# [Exercise aim]
Decide whether each statement below agrees with the Huntington disease text, answering yes or no and quoting the exact words of the text that decide it: (a) Huntington disease usually begins in mid-life. (b) Disease-modifying therapies for Huntington disease are currently available. (c) Anti-sense oligonucleotide formulations have produced disappointing results so far.

# [Text]
Huntington disease (HD) is a neurodegenerative trinucleotide repeat disorder characterized by progressive motor and cognitive dysfunction, as well as psychiatric disorders.
- HD onset is typically mid-life (30-50 with outliers in either direction) with an insidious and progressive course.
- It is a fatal disorder for which there are no disease-modifying therapies, though symptomatic treatments are available.
- HD is caused by a CAG expansion mutation in the huntingtin (HTT) gene that affects the N-terminal polyglutamine of the encoded huntingtin protein.
- The length of the CAG repeat explains 50-70% of the variance in age of onset and the rate of disease progression. Longer repeats tend to be associated with earlier onset and more rapid progression, but there are many exceptions as well, likely due to genetic modifiers and other factors.
- CAG repeat count > 39 leads to HD with full penetrance.
- New approaches for staging HD based on CAG repeat length as well as emerging biomarker data have been proposed but are not in use yet.
- The precise mechanisms connecting mutant huntingtin to neurodegeneration are not completely understood; proteotoxic interference with various cellular processes are thought to contribute.
- Several agents that seek to exert disease-modifying effects by lowering Htt levels—notably anti-sense oligonucleotide (ASO) formulations—are in development, but results so far have been disappointing. Improvements are being made in the ASO and trial designs.
- Pathologically, HD causes selective degeneration of the striatum (especially caudate), though many other regions subsequently atrophy as the disease progresses.
- Cognitive impairment due to Huntington disease is classified under the neurocognitive disorders (NCDs) section of the Diagnostic and Statistical Manual of Mental Disorders, 5th Edition (DSM-5).

# [Recorded information]
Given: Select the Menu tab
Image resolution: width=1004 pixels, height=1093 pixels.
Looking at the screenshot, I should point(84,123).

---

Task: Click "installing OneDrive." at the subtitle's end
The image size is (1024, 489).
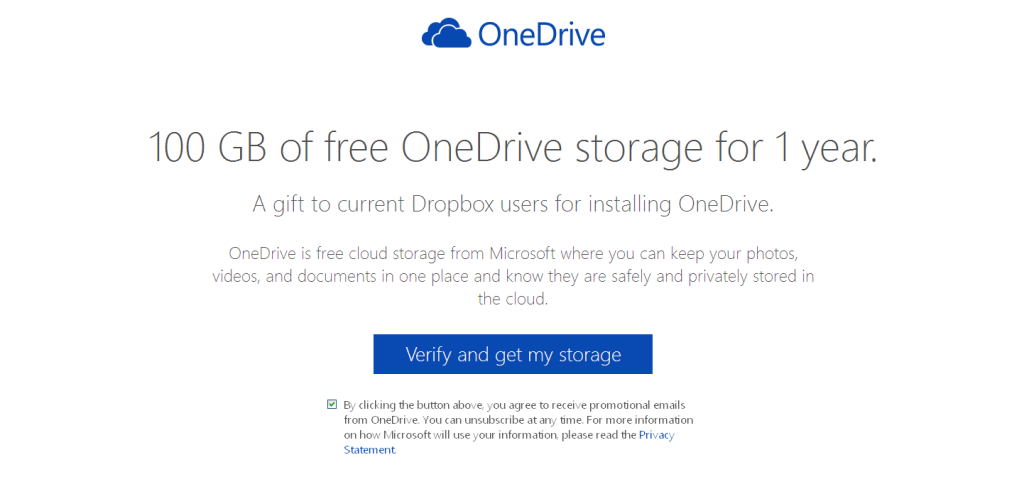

---

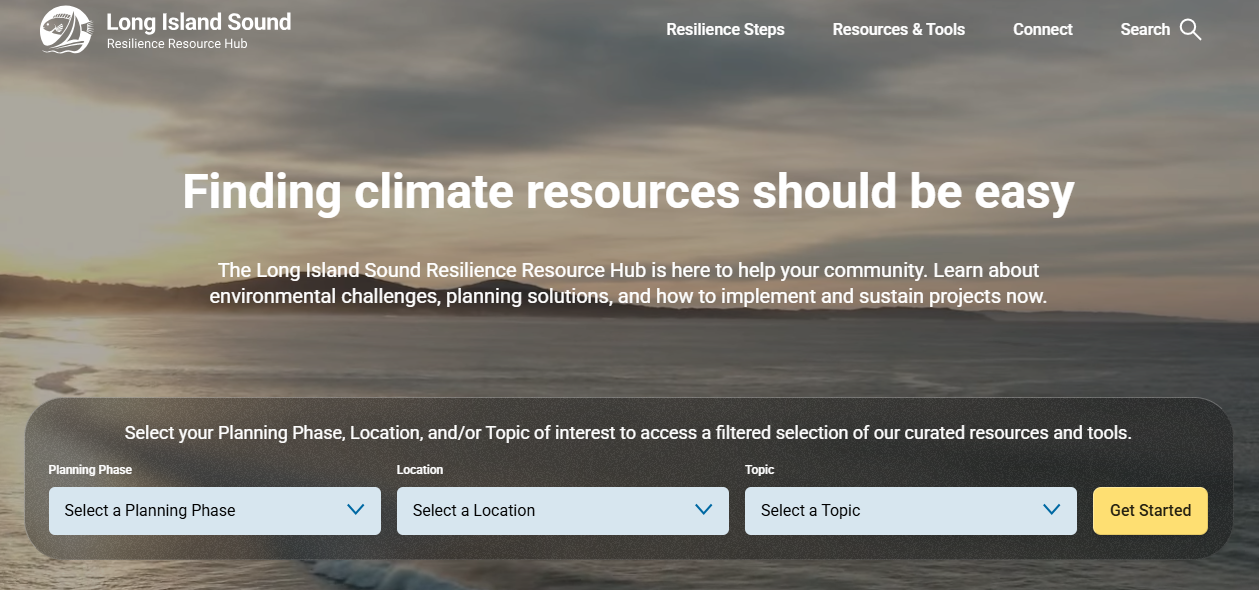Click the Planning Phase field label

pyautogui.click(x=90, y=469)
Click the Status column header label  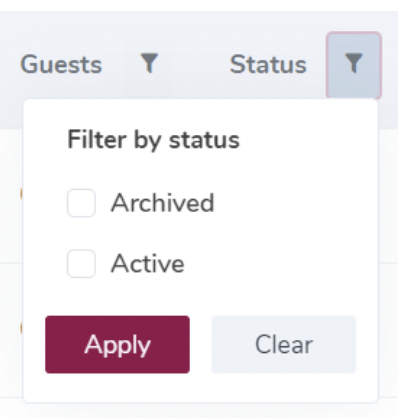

# [Completed exercise]
(a) Yes: "HD onset is typically mid-life"
(b) No: "there are no disease-modifying therapies"
(c) Yes: "results so far have been disappointing"